■ Exercise goal
Could you retype exactly the lines below between the one holding "Select anas ahmadi_asesor's pinned video tile" and the one holding "Task: Click the 86,40× multiplier value", inclusive, leaving out any pictures?

■ Supplied material
○ ○ ○ ○ ○

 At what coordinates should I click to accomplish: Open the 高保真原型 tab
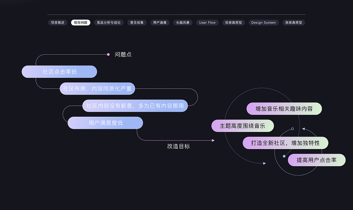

○ ○ ○ ○ ○

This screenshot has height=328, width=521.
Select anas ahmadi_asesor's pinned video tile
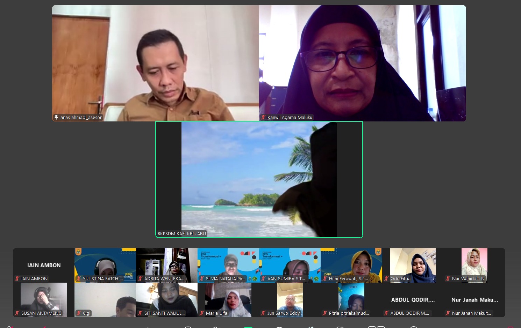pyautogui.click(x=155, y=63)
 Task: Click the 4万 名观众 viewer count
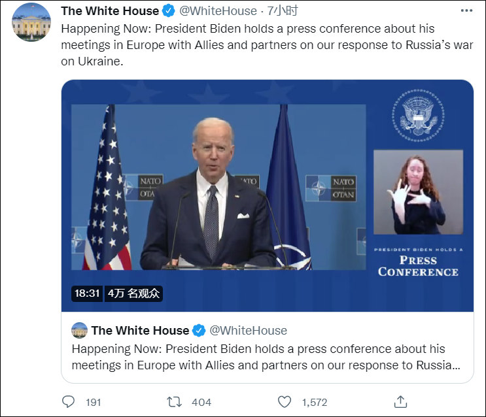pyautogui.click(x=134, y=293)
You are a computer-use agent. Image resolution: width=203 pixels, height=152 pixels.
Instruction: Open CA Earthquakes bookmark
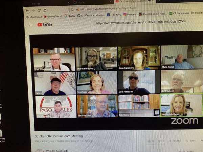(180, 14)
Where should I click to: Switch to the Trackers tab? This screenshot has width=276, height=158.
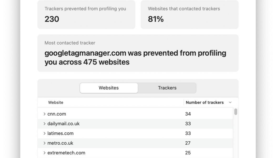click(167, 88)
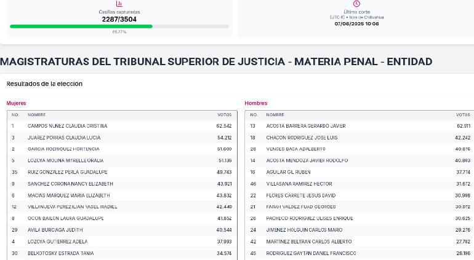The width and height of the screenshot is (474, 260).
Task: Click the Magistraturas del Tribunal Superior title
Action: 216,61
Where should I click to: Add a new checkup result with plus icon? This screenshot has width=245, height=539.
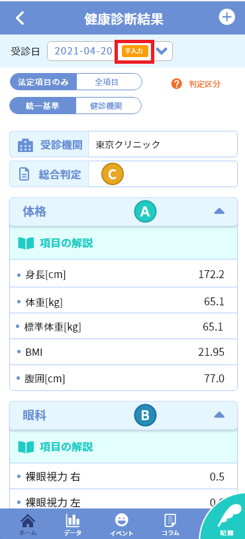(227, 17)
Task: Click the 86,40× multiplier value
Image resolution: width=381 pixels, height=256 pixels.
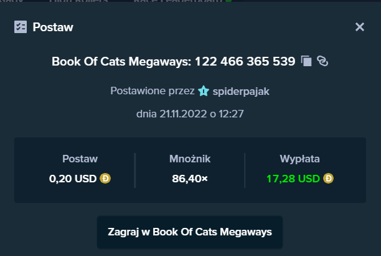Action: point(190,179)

○ ○ ○ ○ ○

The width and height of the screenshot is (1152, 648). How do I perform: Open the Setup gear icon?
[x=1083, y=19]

○ ○ ○ ○ ○

■ Answer to this problem
Select anas ahmadi_asesor's pinned video tile
pyautogui.click(x=155, y=63)
 Task: Click the 4万 名观众 viewer count
pyautogui.click(x=134, y=293)
You are a computer-use agent. Image resolution: width=203 pixels, height=152 pixels.
Instruction: Open CA Earthquakes bookmark
(180, 14)
Where should I click to: Switch to the Trackers tab? This screenshot has width=276, height=158.
click(167, 88)
The width and height of the screenshot is (474, 260).
Task: Click the Magistraturas del Tribunal Superior title
Action: 216,61
Where should I click to: Add a new checkup result with plus icon? This screenshot has width=245, height=539.
(227, 17)
Task: Click the 86,40× multiplier value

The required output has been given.